**Excerpted text:**
%%

The problem, as I see it, is that the roads she has forbidden me to navigate happen to be the ones also marked with funny little symbols of a stick man with his arms out like a scarecrow, signifying places on the island where one might find petroglyphs. And searching for Hawaiian petroglyphs is the main reason Macduff Everton and I have come to Lanai in the first place.

When I explain this to Shantell, she frowns and says, “Why you want to look at petroglyphs anyhow? Not much to see.”

I explain that Macduff, a California-based photographer, has lured me here in a search of authentic Hawaiian culture. Which confuses Shantell even more.

“Like what?”

“Like that old time-y Lanai stuff. Stories about the pineapple plantation days, paniolo songs, old archaeological sites. That sort of thing. Know what I mean?”

Shantell just frowns. “If you don’t sign, you don’t rent Jeep.”

At which point Macduff leans in close to me and whispers. “Just sign the goddamn form. I’ll drive the Jeep. They’ll never know the difference.”

Yeah, right. As long as he doesn’t get us stuck on one these unpaved roads marked NOT ACCESSIBLE. Against my better judgment, I sign the form promising I won’t drive anywhere I’m not supposed to. And I won’t. Macduff will. Let’s just hope it all works out.

%%

**Recorded information:**

%%

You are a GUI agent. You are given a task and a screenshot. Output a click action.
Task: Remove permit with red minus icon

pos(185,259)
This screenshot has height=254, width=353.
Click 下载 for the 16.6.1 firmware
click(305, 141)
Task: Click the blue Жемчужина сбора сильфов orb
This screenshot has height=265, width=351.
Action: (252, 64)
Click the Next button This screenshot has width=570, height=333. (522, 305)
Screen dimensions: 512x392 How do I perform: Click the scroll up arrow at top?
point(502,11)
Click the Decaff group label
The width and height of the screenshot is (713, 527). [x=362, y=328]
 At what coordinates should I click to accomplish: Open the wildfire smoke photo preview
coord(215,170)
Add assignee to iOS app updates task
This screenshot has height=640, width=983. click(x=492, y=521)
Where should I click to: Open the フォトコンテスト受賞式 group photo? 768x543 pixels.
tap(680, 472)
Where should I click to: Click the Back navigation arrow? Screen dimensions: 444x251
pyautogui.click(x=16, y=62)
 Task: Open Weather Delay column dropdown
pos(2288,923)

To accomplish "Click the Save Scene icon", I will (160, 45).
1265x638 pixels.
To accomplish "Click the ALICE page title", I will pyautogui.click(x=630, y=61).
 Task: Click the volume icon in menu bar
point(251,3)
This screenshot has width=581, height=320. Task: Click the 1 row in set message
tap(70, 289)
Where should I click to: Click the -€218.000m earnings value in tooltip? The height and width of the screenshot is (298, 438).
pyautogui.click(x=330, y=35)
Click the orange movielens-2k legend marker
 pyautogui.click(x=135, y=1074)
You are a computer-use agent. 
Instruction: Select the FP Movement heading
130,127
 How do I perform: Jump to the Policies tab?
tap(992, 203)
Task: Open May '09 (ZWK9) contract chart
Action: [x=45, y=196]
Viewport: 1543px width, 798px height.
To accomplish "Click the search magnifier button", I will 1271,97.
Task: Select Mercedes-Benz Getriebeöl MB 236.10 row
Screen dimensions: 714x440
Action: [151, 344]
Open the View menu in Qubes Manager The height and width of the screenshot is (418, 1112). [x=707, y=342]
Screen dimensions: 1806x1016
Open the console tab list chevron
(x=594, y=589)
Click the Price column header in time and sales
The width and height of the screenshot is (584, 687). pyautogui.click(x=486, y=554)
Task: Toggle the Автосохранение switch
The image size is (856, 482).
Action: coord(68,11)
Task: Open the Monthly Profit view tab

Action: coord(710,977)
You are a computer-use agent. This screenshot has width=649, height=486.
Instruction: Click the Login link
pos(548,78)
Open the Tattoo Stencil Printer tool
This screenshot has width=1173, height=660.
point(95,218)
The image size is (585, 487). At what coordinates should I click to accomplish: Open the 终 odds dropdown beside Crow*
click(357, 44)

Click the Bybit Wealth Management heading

%%

Quote the Lanai travel passage word for word, starting at "When I explain" and stopping after "Shantell even more.".

When I explain this to Shantell, she frowns and says, “Why you want to look at petroglyphs anyhow? Not much to see.”

I explain that Macduff, a California-based photographer, has lured me here in a search of authentic Hawaiian culture. Which confuses Shantell even more.